Fine Tuning of Sympathetic Transmitter Release via Ionotropic and Metabotropic Presynaptic Receptors

Stefan Boehm and Helmut Kubista

Institute of Pharmacology, University of Vienna, Vienna, Austria

I. Introduction
II. Anatomical and Functional Organization of the Sympathetic Nervous System
III. Methodological Considerations
IV. Ionotropic Receptors
    A. Ionotropic Autoreceptors
        1. P2X Nucleotide Receptors.
    B. Ionotropic Heteroreceptors
        1. Nicotinic Acetylcholine Receptors.
        2. gamma -Aminobutyric AcidA Receptors.
        3. Glycine Receptors.
        4. Serotonin 5-Hydroxytryptamine3 Receptors.
V. Metabotropic Receptors
    A. Metabotropic Autoreceptors
        1. alpha 2-Adrenoceptors.
        2. P2Y Nucleotide Receptors.
        3. Neuropeptide Y Y2 Receptors.
    B. Metabotropic Heteroreceptors
        1. beta 2-Adrenoceptors.
        2. Muscarinic Acetylcholine Receptors.
        3. Adenosine A1 and A2 Receptors.
        4. Angiotensin II AT1 Receptors.
        5. Bradykinin B2 Receptors.
        6. Cannabinoid CB1 Receptors.
        7. Dopamine Receptors.
        8. Endothelin Receptors.
        9. gamma -Aminobutyric AcidB Receptors.
        10. Histamine H3 Receptors.
        11. Imidazoline Receptors.
        12. Natriuretic Peptide Receptors.
        13. Opioid delta -, kappa -, and µ-Receptors.
        14. Prostanoid Receptors.
        15. Serotonin 5-Hydroxytryptamine1 Receptors.
        16. Somatostatin Receptors.
        17. Receptors for Vasoactive Intestinal Peptide and Pituitary Adenylyl Cyclase-Activating Peptides.
        18. Additional Receptors.
VI. Basic Mechanisms of Vesicular Sympathetic Transmitter Release
    A. Ionotropic Mechanisms
    B. Metabotropic Mechanisms
VII. Signaling Mechanisms of Presynaptic Ionotropic Receptors
    A. Signaling Mechanisms of Ligand-Gated Anion Channels
    B. Signaling Mechanisms of Ligand-Gated Cation Channels
VIII. Signaling Mechanisms of Presynaptic Metabotropic Receptors
    A. Signaling Mechanisms of Facilitatory Metabotropic Receptors
    B. Signaling Mechanisms of Inhibitory Metabotropic Receptors
IX. Interactions between Presynaptic Receptors
    A. Examples of Interaction
    B. Mechanisms of Interaction
X. Conclusion: Signal Integration in the Sympathetic Varicosity
Acknowledgments
References

The release of transmitters at sympathoeffector junctions is not constant, but subject to modulation by a plethora of different mechanisms.

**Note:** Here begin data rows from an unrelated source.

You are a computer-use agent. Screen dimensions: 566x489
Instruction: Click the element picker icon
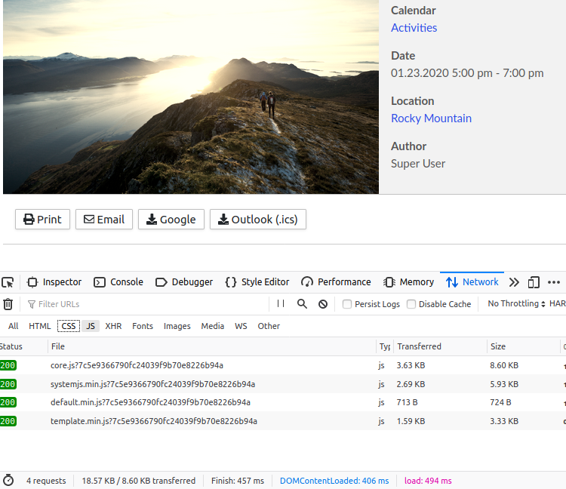pyautogui.click(x=8, y=282)
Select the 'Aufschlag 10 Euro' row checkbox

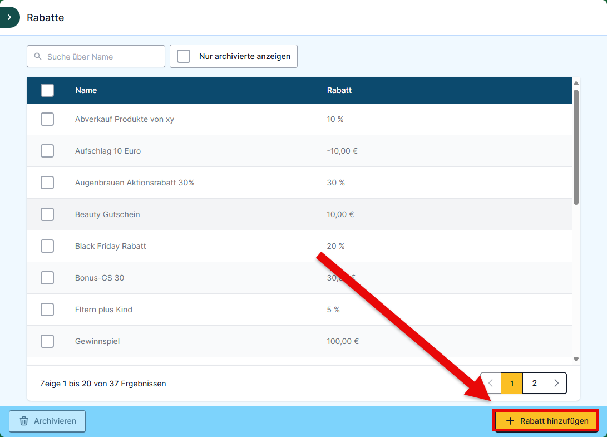tap(47, 151)
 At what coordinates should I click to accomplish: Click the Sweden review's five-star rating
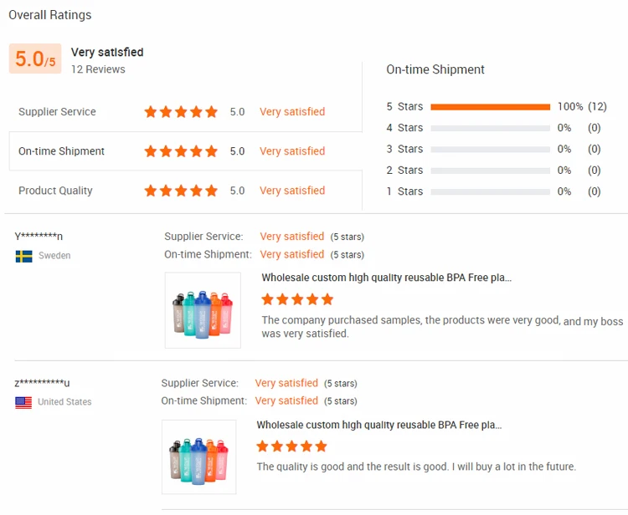click(297, 299)
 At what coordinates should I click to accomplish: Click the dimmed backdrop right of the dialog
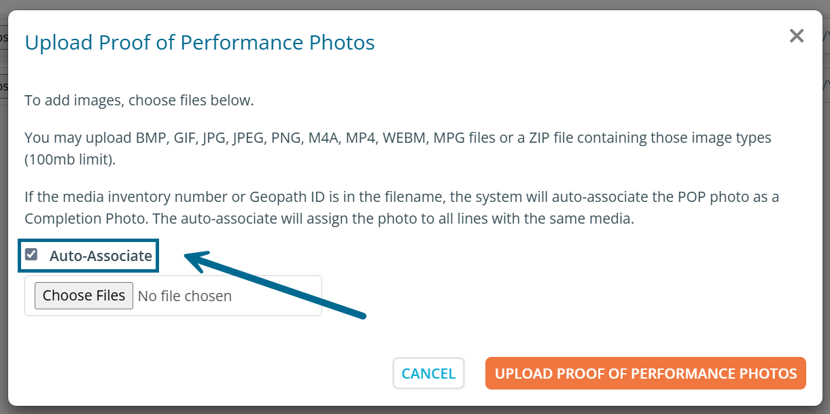pyautogui.click(x=826, y=204)
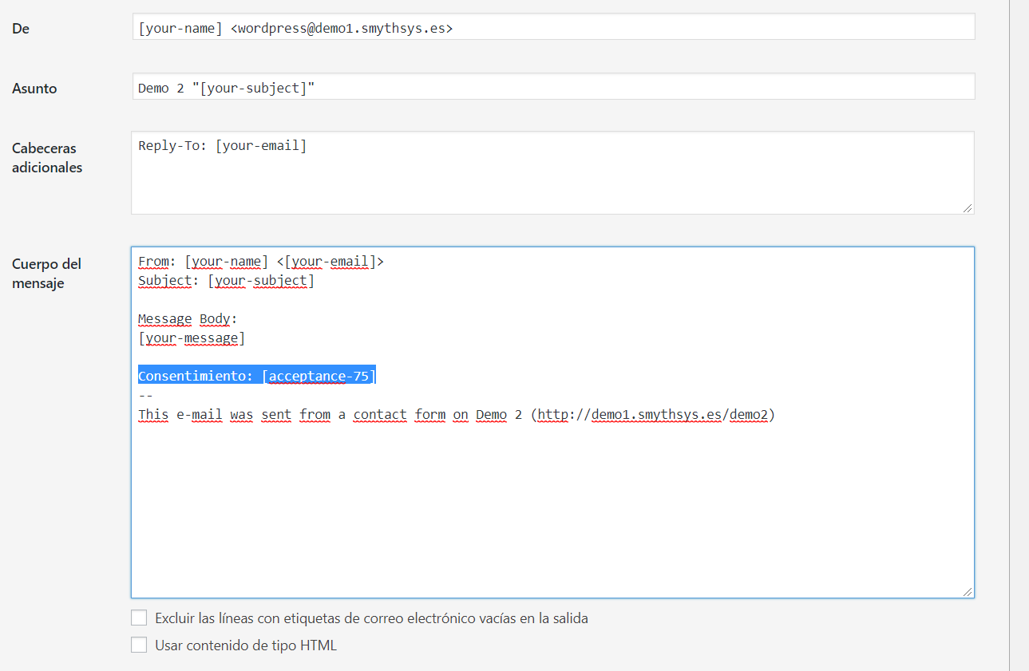Click the highlighted Consentimiento acceptance-75 line
The height and width of the screenshot is (671, 1029).
256,376

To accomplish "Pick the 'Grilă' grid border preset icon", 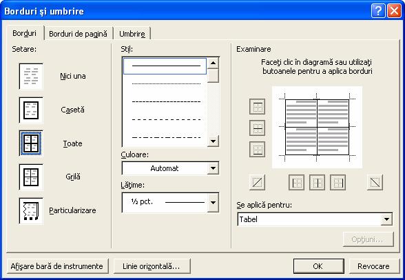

In this respect, presynaptic receptors located on the sympathetic axon terminals are of utmost importance, because they are activated by exogenous agonists and by endogenous neurotransmitters. In the latter case, the transmitters that activate the presynaptic receptors of a nerve terminal may be released either from the very same nerve ending or from a different axon terminal, and the receptors involved are auto- and heteroreceptors, respectively. In terms of their structural and functional features, receptors of sympathetic axon terminals can be categorized as either ionotropic (transmitter-gated ion channels) or metabotropic (most commonly G protein-coupled) receptors. This review summarizes results on more than 30 different metabotropic and four different ionotropic receptors that have been found to control the amount of transmitter being released from sympathetic neurons. Each of these receptors may not only stimulate, facilitate, and reduce sympathetic transmitter release, respectively, but also interact with the functions of other receptors present on the same axonal varicosity. This provides a multitude of mechanisms that regulate the amount of sympathetic transmitter output. Accordingly, a sophisticated cross-talk within and between extra- and intracellular signals is integrated at axon terminals to adapt the strength of sympathoeffector transmission to a given situation. This will not only determine the function of the sympathetic nervous system in health and disease, but also therapeutic and untoward effects of drugs that bind to the presynaptic receptors in sympathetically innervated tissues.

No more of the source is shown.